You guys & gals that fished the tourney, make sure you thank the sponsors at every turn for their participation. Sponsorships are the key to keeping the entry fees reasonable and the payout sweet! 

In our king mack tourney, the entry fees go back to cover expenses with 85% going into the payout to the anglers. Sponsorships allowed us to clear $35K this year to go toward Take A Kid Fishing, Eckerd’s Youth Alternatives, a nice scholarship for a grad student in marine science and a bunch of other causes. 

Again, super job Tommy, Rob and all those associated in pulling this tourney off. 

And congrats to Team Old Fart ‘poon fishing teammate, Rodwatcher, for the win. Purty work, Jimmy!! !!! 

Ditto to the "Rookie". Might need to come with a new handle.  

Oh yea, winning the Inferno & the Grand Wave won’t bad either!!


----------



## fish militia (Nov 1, 2004)

Thanks Bait Waister,

Tommy,the Crew and I appreciate your comments...

We are thinking of retiring and becoming Tourny Consoultants.. 

Yes please...Think of our sponsors on all levels..please..

This Tourny could not have offered what we did without them..Carhartt took a major chance with a first year tourny and donated roughly 17,000 dollars in sweatshirts..I will never forget that and they will always have my support,along with all the sponsors...

BW,

I hope you enjoy that SMOKIN HOT door prize...
A Carbon Fiber Inferno,SHV-30,and a Gift Certificate for a Rod Wrap...I am shocked you weren't mugged in the parking lot 

Thanks for your comments....The Militia


----------



## roam (Dec 15, 2003)

hey BW...any advice for me...headed that way tomorrow for a few days...sent you an email here and on NCWATERMAN...pm/email me if you get a chance...thanks


----------



## Dr. Bubba (Nov 9, 1999)

I'd like to add thanks to everyone who put this most awesome tourney on, too!

For a first year gig, y'all surely ran it like you've been doing it all along. Purty work!

Can't wait till next year!


----------



## BaitWaster (Jan 8, 2004)

Jeff, no fish for me other than forty eleven spineys. I actually think most of the fish were caught (from folks I knew) maybe an hour before sunrise to 7-8 am and 4-6 PM - note that did coincide with a rising/high tide as well. 

After dark the horn dogs moved in. Bunker head slowed 'em down but not completely. 

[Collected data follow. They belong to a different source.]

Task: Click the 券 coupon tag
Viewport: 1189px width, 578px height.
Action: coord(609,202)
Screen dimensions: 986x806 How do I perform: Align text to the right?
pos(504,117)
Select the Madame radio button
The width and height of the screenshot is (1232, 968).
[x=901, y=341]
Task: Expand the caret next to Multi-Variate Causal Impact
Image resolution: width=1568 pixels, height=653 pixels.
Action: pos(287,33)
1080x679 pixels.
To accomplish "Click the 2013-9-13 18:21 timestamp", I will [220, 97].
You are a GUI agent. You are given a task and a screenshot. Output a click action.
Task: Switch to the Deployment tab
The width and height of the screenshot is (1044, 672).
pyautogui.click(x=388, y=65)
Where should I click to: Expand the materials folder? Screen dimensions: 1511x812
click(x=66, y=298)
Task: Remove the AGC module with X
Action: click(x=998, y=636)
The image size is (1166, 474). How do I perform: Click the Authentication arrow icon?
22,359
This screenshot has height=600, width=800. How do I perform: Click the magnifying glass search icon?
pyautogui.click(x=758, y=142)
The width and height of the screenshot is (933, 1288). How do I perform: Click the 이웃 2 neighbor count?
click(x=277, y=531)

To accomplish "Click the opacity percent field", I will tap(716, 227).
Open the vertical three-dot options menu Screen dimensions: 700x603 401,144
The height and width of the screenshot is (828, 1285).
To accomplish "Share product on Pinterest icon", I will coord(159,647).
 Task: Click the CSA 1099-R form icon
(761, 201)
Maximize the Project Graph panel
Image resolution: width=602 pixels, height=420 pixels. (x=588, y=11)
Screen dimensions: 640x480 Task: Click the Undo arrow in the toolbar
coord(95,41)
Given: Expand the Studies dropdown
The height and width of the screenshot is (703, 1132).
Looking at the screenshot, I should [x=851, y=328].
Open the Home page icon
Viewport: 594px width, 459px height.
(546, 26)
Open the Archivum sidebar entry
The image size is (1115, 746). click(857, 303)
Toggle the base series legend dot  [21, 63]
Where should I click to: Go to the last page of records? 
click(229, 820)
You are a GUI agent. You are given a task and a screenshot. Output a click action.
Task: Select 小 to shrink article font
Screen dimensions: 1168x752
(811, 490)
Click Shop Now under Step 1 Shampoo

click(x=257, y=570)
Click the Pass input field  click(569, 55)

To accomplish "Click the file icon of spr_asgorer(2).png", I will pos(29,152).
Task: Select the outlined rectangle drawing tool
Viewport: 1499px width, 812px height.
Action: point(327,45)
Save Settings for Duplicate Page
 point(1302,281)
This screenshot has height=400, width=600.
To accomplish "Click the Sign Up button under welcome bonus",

In hindsight, I probably should have gone to plugging - tho I'm pretty clueless when it comes to this. 

Should only get better in the upcoming weeks. 

Catch 'em up.

Check your PMs


----------



## Mark G (Nov 15, 2004)

*Ditto*

on the most excellent tourny.

Had a great time, fished hard, plenty of doggies, but that was it for me. Glad I got the chance to meet folks and put faces with names.

Sorry I didn't get chance to stop by Wilber's- maybe next year.

Caught up with inferno Al (lucky SOB) and rest of Asian connection- saw a few familiar faces from P.S.Y.C.O. Club- Freddrum and his better half,Patricia and Dr. Bubba.

Also met High cap 56, Shooter,and a few others.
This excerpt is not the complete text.